>> BEGIN Input records
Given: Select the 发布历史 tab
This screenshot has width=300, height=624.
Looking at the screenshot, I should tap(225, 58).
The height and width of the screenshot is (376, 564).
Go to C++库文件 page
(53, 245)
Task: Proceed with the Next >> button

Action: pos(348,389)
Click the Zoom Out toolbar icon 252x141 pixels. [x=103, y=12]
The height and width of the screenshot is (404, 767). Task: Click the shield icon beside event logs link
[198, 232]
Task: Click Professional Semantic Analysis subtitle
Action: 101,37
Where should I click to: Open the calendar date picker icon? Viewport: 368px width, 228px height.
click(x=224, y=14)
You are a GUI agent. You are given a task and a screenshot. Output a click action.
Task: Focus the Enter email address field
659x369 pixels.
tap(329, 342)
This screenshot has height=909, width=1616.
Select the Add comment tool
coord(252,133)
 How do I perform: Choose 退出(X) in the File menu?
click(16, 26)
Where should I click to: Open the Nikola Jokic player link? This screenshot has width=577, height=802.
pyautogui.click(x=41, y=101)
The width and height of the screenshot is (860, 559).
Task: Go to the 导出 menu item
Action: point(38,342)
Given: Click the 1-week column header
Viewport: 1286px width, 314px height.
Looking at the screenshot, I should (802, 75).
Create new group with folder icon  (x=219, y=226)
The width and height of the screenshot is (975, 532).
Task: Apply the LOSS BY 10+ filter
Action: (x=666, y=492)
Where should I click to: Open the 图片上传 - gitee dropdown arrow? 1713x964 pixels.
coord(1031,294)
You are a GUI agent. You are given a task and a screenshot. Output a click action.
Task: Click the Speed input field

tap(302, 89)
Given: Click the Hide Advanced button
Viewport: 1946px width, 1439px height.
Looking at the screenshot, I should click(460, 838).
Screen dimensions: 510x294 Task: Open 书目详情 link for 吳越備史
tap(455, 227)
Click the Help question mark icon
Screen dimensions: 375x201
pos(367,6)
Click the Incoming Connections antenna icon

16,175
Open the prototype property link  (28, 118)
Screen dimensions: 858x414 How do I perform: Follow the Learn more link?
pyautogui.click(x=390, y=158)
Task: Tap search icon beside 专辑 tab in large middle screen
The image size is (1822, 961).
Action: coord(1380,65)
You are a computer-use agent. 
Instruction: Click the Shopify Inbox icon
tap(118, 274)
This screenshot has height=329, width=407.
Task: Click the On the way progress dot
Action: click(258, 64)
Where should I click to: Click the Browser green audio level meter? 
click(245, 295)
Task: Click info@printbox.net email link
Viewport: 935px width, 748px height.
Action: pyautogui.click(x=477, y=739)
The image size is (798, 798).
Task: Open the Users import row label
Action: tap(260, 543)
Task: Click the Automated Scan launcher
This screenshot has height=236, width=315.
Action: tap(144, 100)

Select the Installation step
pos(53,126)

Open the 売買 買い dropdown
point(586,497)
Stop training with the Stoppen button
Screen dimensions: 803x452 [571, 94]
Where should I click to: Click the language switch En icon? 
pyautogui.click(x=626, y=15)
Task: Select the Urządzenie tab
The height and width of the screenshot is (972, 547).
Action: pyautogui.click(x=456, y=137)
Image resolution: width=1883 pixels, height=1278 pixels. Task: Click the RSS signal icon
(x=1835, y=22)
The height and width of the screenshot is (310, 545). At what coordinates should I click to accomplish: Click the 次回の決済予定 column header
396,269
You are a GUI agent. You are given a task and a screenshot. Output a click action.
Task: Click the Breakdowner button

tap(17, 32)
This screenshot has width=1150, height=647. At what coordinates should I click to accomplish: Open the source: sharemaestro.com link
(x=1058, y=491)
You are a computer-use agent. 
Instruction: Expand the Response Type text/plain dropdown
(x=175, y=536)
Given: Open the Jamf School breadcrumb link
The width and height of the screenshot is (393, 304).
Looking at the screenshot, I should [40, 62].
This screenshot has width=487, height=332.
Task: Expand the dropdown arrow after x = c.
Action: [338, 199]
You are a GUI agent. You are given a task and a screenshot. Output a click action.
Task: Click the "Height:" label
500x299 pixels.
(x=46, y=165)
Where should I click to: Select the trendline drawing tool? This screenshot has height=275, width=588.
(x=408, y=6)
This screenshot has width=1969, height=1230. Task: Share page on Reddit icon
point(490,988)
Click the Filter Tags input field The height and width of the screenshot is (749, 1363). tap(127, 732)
>> END Input records
-- What is being asked --
Put these records into a JSON list of strings, one string per line, leaving out blank lines.

-- Solution --
[
  "Given: Select the 发布历史 tab",
  "This screenshot has width=300, height=624.",
  "Looking at the screenshot, I should tap(225, 58).",
  "The height and width of the screenshot is (376, 564).",
  "Go to C++库文件 page",
  "(53, 245)",
  "Task: Proceed with the Next >> button",
  "Action: pos(348,389)",
  "Click the Zoom Out toolbar icon 252x141 pixels. [x=103, y=12]",
  "The height and width of the screenshot is (404, 767). Task: Click the shield icon beside event logs link",
  "[198, 232]",
  "Task: Click Professional Semantic Analysis subtitle",
  "Action: 101,37",
  "Where should I click to: Open the calendar date picker icon? Viewport: 368px width, 228px height.",
  "click(x=224, y=14)",
  "You are a GUI agent. You are given a task and a screenshot. Output a click action.",
  "Task: Focus the Enter email address field",
  "659x369 pixels.",
  "tap(329, 342)",
  "This screenshot has height=909, width=1616.",
  "Select the Add comment tool",
  "coord(252,133)",
  " How do I perform: Choose 退出(X) in the File menu?",
  "click(16, 26)",
  "Where should I click to: Open the Nikola Jokic player link? This screenshot has width=577, height=802.",
  "pyautogui.click(x=41, y=101)",
  "The width and height of the screenshot is (860, 559).",
  "Task: Go to the 导出 menu item",
  "Action: point(38,342)",
  "Given: Click the 1-week column header",
  "Viewport: 1286px width, 314px height.",
  "Looking at the screenshot, I should (802, 75).",
  "Create new group with folder icon  (x=219, y=226)",
  "The width and height of the screenshot is (975, 532).",
  "Task: Apply the LOSS BY 10+ filter",
  "Action: (x=666, y=492)",
  "Where should I click to: Open the 图片上传 - gitee dropdown arrow? 1713x964 pixels.",
  "coord(1031,294)",
  "You are a GUI agent. You are given a task and a screenshot. Output a click action.",
  "Task: Click the Speed input field",
  "tap(302, 89)",
  "Given: Click the Hide Advanced button",
  "Viewport: 1946px width, 1439px height.",
  "Looking at the screenshot, I should click(460, 838).",
  "Screen dimensions: 510x294 Task: Open 书目详情 link for 吳越備史",
  "tap(455, 227)",
  "Click the Help question mark icon",
  "Screen dimensions: 375x201",
  "pos(367,6)",
  "Click the Incoming Connections antenna icon",
  "16,175",
  "Open the prototype property link  (28, 118)",
  "Screen dimensions: 858x414 How do I perform: Follow the Learn more link?",
  "pyautogui.click(x=390, y=158)",
  "Task: Tap search icon beside 专辑 tab in large middle screen",
  "The image size is (1822, 961).",
  "Action: coord(1380,65)",
  "You are a computer-use agent. ",
  "Instruction: Click the Shopify Inbox icon",
  "tap(118, 274)",
  "This screenshot has height=329, width=407.",
  "Task: Click the On the way progress dot",
  "Action: click(258, 64)",
  "Where should I click to: Click the Browser green audio level meter? ",
  "click(245, 295)",
  "Task: Click info@printbox.net email link",
  "Viewport: 935px width, 748px height.",
  "Action: pyautogui.click(x=477, y=739)",
  "The image size is (798, 798).",
  "Task: Open the Users import row label",
  "Action: tap(260, 543)",
  "Task: Click the Automated Scan launcher",
  "This screenshot has height=236, width=315.",
  "Action: tap(144, 100)",
  "Select the Installation step",
  "pos(53,126)",
  "Open the 売買 買い dropdown",
  "point(586,497)",
  "Stop training with the Stoppen button",
  "Screen dimensions: 803x452 [571, 94]",
  "Where should I click to: Click the language switch En icon? ",
  "pyautogui.click(x=626, y=15)",
  "Task: Select the Urządzenie tab",
  "The height and width of the screenshot is (972, 547).",
  "Action: pyautogui.click(x=456, y=137)",
  "Image resolution: width=1883 pixels, height=1278 pixels. Task: Click the RSS signal icon",
  "(x=1835, y=22)",
  "The height and width of the screenshot is (310, 545). At what coordinates should I click to accomplish: Click the 次回の決済予定 column header",
  "396,269",
  "You are a GUI agent. You are given a task and a screenshot. Output a click action.",
  "Task: Click the Breakdowner button",
  "tap(17, 32)",
  "This screenshot has width=1150, height=647. At what coordinates should I click to accomplish: Open the source: sharemaestro.com link",
  "(x=1058, y=491)",
  "You are a computer-use agent. ",
  "Instruction: Expand the Response Type text/plain dropdown",
  "(x=175, y=536)",
  "Given: Open the Jamf School breadcrumb link",
  "The width and height of the screenshot is (393, 304).",
  "Looking at the screenshot, I should [40, 62].",
  "This screenshot has width=487, height=332.",
  "Task: Expand the dropdown arrow after x = c.",
  "Action: [338, 199]",
  "You are a GUI agent. You are given a task and a screenshot. Output a click action.",
  "Task: Click the \"Height:\" label",
  "500x299 pixels.",
  "(x=46, y=165)",
  "Where should I click to: Select the trendline drawing tool? This screenshot has height=275, width=588.",
  "(x=408, y=6)",
  "This screenshot has width=1969, height=1230. Task: Share page on Reddit icon",
  "point(490,988)",
  "Click the Filter Tags input field The height and width of the screenshot is (749, 1363). tap(127, 732)"
]